Heraclea Lyncestis (Herakleia Lynkestis ; Ἡράκλεια Λυγκηστίς ou Héraclée des Lyncestes) était une ville de l'ancien royaume de Macédoine, non loin de l'actuelle Bitola, fondée vers 358 avant J.-C. par Philippe II de Macédoine (r. de 359 à 336 av. J.-C.) comme centre de gouvernement pour ses nouvelles expansions autour de l'ancienne capitale, Aigai, à l'est de sa capitale de l'époque, Pella, afin de sécuriser sa frontière occidentale contre d'autres invasions illyriennes.
Bien que Philippe ait choisi cet emplacement pour des raisons stratégiques, sa décision aurait peut-être été influencée par le fait que sa mère, la reine Eurydice de Macédoine (vers 410-369 av. J.-C.), était originaire de la famille régnant sur la tribu des Lyncestes. Philippe donna à la nouvelle ville le nom du héros légendaire Héraklès (Hercule), notamment parce que sa famille de dirigeants macédoniens, les Argéades, affirmait que ce fils de Zeus était leur père fondateur. Heraclea Lyncestis fut dans un premier temps construite en tant que citadelle défensive. Les développements ultérieurs ne contribuèrent peut-être pas beaucoup à son expansion, mais ils firent de la ville un important centre de commerce et d'administration.

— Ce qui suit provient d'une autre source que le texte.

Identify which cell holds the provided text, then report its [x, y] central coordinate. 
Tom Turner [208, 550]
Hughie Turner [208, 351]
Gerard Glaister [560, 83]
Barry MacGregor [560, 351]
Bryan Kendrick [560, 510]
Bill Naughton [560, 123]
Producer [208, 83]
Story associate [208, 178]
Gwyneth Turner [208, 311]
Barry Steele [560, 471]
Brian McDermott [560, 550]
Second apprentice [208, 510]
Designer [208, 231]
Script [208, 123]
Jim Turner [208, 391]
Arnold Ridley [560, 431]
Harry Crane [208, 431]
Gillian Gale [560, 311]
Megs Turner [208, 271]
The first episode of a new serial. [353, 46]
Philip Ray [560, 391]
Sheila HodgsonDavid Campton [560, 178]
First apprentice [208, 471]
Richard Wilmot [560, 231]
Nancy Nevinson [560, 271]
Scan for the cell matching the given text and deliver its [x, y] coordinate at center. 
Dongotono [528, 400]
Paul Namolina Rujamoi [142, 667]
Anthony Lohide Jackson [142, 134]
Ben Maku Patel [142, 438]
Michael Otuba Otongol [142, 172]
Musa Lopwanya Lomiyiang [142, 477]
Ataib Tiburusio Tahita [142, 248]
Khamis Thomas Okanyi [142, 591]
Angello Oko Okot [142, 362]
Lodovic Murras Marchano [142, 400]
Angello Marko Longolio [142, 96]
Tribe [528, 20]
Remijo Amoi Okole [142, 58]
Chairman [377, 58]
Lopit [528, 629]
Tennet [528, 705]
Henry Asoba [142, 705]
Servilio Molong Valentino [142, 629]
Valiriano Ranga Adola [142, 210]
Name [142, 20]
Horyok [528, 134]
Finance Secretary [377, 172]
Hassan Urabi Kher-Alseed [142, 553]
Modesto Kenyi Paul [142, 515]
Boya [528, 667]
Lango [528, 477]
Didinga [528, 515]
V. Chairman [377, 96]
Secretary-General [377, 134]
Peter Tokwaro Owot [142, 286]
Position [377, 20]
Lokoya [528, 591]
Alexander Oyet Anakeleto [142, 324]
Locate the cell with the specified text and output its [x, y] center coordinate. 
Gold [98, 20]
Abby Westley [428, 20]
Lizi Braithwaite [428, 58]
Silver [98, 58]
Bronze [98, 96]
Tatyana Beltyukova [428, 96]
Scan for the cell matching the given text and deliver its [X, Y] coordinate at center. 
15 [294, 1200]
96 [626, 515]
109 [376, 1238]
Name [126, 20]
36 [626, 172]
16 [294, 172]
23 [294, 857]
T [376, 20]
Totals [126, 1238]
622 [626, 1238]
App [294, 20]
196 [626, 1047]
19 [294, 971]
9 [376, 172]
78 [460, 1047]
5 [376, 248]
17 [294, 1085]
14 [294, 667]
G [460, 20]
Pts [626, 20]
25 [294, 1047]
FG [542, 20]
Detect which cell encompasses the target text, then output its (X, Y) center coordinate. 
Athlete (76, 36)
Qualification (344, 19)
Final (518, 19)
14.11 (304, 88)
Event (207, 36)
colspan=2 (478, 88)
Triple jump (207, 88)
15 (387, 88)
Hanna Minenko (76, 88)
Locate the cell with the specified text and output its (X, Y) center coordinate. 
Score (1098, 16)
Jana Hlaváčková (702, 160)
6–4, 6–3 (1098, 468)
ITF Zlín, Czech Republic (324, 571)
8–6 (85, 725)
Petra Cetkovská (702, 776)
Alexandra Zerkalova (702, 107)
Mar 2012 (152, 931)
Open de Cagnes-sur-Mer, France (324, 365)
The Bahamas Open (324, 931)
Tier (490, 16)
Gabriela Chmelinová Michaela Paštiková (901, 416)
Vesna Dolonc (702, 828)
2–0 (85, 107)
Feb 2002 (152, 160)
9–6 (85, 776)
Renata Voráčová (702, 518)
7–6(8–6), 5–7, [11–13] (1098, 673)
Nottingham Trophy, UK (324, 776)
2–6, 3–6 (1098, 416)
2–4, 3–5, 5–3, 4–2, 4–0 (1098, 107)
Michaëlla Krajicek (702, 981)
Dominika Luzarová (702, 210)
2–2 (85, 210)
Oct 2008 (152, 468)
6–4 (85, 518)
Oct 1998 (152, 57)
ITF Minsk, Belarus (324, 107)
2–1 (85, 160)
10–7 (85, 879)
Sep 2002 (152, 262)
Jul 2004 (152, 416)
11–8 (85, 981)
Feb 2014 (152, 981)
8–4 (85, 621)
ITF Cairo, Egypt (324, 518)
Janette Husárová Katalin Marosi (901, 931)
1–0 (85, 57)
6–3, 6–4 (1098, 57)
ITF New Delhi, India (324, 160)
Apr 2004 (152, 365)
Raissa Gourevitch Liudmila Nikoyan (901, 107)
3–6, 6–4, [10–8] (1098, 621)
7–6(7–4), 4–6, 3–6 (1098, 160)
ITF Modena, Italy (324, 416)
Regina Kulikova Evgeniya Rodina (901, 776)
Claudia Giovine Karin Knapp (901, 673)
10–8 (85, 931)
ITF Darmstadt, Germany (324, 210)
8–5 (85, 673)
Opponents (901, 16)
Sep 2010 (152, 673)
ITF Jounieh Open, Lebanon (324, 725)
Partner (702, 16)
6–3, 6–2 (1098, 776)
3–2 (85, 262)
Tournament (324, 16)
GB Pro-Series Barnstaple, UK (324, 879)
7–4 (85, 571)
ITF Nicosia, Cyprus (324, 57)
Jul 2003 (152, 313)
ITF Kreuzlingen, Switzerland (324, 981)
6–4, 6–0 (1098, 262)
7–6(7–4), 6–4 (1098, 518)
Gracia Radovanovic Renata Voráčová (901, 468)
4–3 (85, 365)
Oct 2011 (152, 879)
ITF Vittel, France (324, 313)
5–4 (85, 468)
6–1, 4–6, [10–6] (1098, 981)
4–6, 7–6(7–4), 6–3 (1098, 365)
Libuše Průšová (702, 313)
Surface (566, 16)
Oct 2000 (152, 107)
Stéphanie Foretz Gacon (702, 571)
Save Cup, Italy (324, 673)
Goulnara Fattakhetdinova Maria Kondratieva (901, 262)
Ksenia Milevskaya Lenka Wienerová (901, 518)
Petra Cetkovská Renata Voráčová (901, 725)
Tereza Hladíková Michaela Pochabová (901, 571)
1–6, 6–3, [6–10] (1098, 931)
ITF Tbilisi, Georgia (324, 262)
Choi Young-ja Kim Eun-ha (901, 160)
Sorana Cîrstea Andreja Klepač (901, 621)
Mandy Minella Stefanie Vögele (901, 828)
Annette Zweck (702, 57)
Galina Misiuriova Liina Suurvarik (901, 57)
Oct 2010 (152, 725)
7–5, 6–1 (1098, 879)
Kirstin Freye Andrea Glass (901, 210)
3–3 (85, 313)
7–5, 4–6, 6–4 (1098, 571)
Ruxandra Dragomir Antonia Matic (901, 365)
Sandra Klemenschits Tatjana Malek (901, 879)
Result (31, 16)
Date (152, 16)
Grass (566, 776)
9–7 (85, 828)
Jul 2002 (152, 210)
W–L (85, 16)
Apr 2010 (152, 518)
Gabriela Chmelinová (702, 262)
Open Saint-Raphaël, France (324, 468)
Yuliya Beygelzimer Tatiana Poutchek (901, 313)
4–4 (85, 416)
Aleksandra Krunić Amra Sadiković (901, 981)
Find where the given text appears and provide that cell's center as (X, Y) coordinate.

Après la conquête romaine du monde grec en 146 avant notre ère, Heraclea Lyncestis devint un centre pour les magistrats locaux, reflétant peut-être l'héritage de sa figure la plus remarquable, la reine Eurydice (dont le nom signifie "jugement sain"), et la vénération du public pour Némésis, la déesse associée à l'exercice de la justice. Grâce à sa situation avantageuse le long de la Via Egnatia, la route romaine des Balkans, la ville devint un centre populaire accueillant les visiteurs, les commerçants, les voyageurs et les érudits, attirés par son forum animé, ses temples (plus tard basiliques), ses palais et son théâtre.
Lyncestis
Lyncestis, qui signifie "le lieu des lynx", était une région située à l'est du lac Prespa en Haute Macédoine, couverte de montagnes boisées et de plaines fertiles. Elle doit probablement son nom à la première tribu attestée dans l'histoire écrite qui y habitait, les Lynkestai (les Lyncestes). Cependant, il est également possible que la communauté de migrants qui finit par s'installer dans la région ait commencé à appeler son lieu par le nom de l'animal qui y était le plus répandu, et qu'elle ait été connue par la suite sous ce nom.
L'archéologie, quant à elle, révèle que la région de Lyncestide pourrait avoir été habitée bien avant que ce que les écrivains anciens aient pu rapporter. Les premières preuves de la présence de certaines tribus locales remontent à la fin de l'ère mycénienne, à la fin de l'âge du bronze, c'est-à-dire vers 1200-1100 avant notre ère. Les découvertes archéologiques comprennent des pièces de vaisselle macédonienne typique peinte en mat avec des cercles concentriques, ainsi que des objets étrangers provenant de régions éloignées telles que Chypre. Ces objets, associés à des objets de style macédonien découverts en Boétie, suggèrent l'existence de réseaux commerciaux et d'interactions culturelles étendus et dynamiques dans la région.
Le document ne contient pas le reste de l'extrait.